• _ABOUT THIS TASK_
Quote the stretch from the line containing "At what (x,y)" through the line containing "Looking at the", reproducing each line verbatim.

• _INPUT DATA_
######

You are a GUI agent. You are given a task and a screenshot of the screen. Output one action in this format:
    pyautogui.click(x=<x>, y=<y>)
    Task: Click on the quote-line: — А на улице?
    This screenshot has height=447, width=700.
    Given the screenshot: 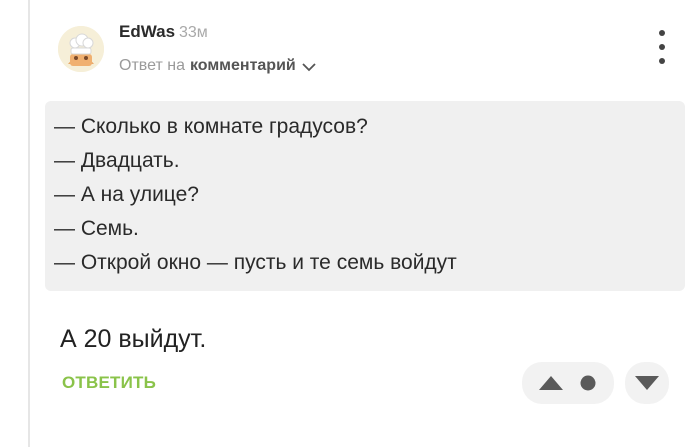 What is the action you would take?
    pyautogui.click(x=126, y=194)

######

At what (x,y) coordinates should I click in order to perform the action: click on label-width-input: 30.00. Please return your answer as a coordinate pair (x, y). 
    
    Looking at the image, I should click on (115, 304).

######

• _EXERCISE ANSWER_
At what (x,y) coordinates should I click in order to perform the action: click on label-width-input: 30.00. Please return your answer as a coordinate pair (x, y). 
    
    Looking at the image, I should click on (115, 304).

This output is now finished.